HEALTH CARE – SOARING COSTS ARE COSTING COMPANIES: The chairman and chief executive of General Motors Corporation, the company that provides "health insurance for more people than any other private employer in the nation," has pointed a finger at rising health care costs to explain why "American manufacturers are losing their ability to compete in the global market place." Speaking in Chicago over the weekend, CEO G. Richard Wagoner Jr. provided extensive evidence of the effect that soaring medical bills were having on "his company's bottom line" and announced he is launching a campaign to entreat legislators to pay attention to a very serious problem that endangers both future generations and future economies. Wagoner is not only concerned for his company; the cost of health care is "ultimately threatening the viability of most U.S. firms." But as Sean McAlinden of the Center for Automotive Research stated, "GM is the canary in the coal mine for Medicare and everyone else."

PR Offensive (1/14/05)

What good is $250 billion in revenue if nobody loves you? Yesterday, Wal-Mart CEO Lee Scott launched a public relations campaign aimed to restore the company's tarnished image. He's begun lashing out at the company's critics, claiming Wal-Mart is the victim of a misinformation campaign. Displaying its trademark light touch, Wal-Mart placed 100 full-page advertisements in major newspapers laying out its side of the story. The advertisement declares, "everyone is entitled to their own opinions about our company, but they are not entitled to make up their own facts." But Wal-Mart presents an incomplete and dishonest account of how it treats its employees. Here's the straight story:

DENYING HEALTH CARE BENEFITS: Wal-Mart brags about the generous benefits package it extends to employees. But the company fails to mention that "only 40% of the company's one million U.S. employees are currently enrolled in its healthcare plan, leaving close to 600,000 of its employees acquiring health insurance elsewhere — or not at all." Part of the reason behind this embarrassingly low uninsured rate – the national rate for insured employees at other large companies is 66 percent – could be the obstacles Wal-Mart places in front of workers seeking access to the health care plan. In spite of an astounding 60 percent annual turnover rate for its employees, the waiting period for enrollment eligibility was increased to six months for full-time employees and two years for part-time employees. If part-time employees make it over this hurdle, they still cannot buy coverage for spouses or children. It's also a wonder why their employees would even want to sign up for the health insurance plan as Wal-Mart "shifts much of the health care costs onto employees."

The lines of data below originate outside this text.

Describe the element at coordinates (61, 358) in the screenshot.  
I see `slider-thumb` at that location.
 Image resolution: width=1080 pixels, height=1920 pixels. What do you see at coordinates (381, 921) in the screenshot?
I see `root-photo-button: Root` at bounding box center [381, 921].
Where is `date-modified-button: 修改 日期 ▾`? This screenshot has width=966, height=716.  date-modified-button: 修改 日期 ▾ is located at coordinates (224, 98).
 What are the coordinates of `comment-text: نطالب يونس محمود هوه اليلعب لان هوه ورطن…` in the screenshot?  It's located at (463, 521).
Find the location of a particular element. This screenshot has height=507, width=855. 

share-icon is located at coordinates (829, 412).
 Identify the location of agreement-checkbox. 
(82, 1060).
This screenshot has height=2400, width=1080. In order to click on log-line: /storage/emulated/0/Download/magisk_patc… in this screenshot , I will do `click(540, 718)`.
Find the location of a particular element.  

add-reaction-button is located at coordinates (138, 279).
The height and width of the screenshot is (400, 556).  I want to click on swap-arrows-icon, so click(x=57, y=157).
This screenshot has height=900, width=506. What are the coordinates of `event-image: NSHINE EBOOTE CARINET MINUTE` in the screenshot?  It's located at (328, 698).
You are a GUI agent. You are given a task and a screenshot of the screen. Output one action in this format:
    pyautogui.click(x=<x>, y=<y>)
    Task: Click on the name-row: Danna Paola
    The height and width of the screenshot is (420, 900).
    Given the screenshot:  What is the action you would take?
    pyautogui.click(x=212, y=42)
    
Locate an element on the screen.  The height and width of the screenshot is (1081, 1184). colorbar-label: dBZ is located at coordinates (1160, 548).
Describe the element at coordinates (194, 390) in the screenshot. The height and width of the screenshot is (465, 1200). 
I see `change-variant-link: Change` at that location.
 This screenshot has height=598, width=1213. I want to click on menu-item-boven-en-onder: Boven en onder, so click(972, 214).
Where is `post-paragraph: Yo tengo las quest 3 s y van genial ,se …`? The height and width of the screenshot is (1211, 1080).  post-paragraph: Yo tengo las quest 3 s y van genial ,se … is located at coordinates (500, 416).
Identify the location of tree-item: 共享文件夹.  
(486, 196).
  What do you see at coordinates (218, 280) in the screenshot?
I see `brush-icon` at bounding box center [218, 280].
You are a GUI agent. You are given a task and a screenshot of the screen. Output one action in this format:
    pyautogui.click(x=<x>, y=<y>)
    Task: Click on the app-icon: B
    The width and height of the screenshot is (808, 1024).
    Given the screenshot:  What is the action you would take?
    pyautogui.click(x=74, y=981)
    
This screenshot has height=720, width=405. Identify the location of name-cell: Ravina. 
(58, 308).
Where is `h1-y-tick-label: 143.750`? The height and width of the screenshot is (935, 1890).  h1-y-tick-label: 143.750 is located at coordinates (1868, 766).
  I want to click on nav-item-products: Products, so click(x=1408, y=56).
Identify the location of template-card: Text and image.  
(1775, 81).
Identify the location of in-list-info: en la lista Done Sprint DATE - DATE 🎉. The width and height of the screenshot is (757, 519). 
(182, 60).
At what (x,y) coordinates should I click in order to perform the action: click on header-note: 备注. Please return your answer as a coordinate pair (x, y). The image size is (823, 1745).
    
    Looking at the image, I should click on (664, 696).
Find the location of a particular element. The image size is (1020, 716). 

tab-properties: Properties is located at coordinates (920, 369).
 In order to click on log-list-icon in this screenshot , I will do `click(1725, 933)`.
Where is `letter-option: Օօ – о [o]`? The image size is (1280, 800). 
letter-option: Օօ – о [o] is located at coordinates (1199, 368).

Under the Radar (10/28/05)

WAL-MART – COMPANY OPPOSES HEALTH INSURANCE FOR WORKERS: Vice President Cheney's favorite company, Wal-Mart, is pulling out all the stops to block Proposition 72 on the California ballot, "a measure that will require employers to provide basic health insurance to workers." Besides spending $500,000 to aid opponents of the measure, AP reports that Wal-Mart is breaking a tradition of trying to stay out of politics by spending more than $2.4 million on California races this fall – "well beyond any previous sum the company has spent here in one year." Wal-Mart's big funding to block Proposition 72 came just one day after TV ads cited a study from a University of California research group estimating "California taxpayers spend $32 million a year providing health care to Wal-Mart workers."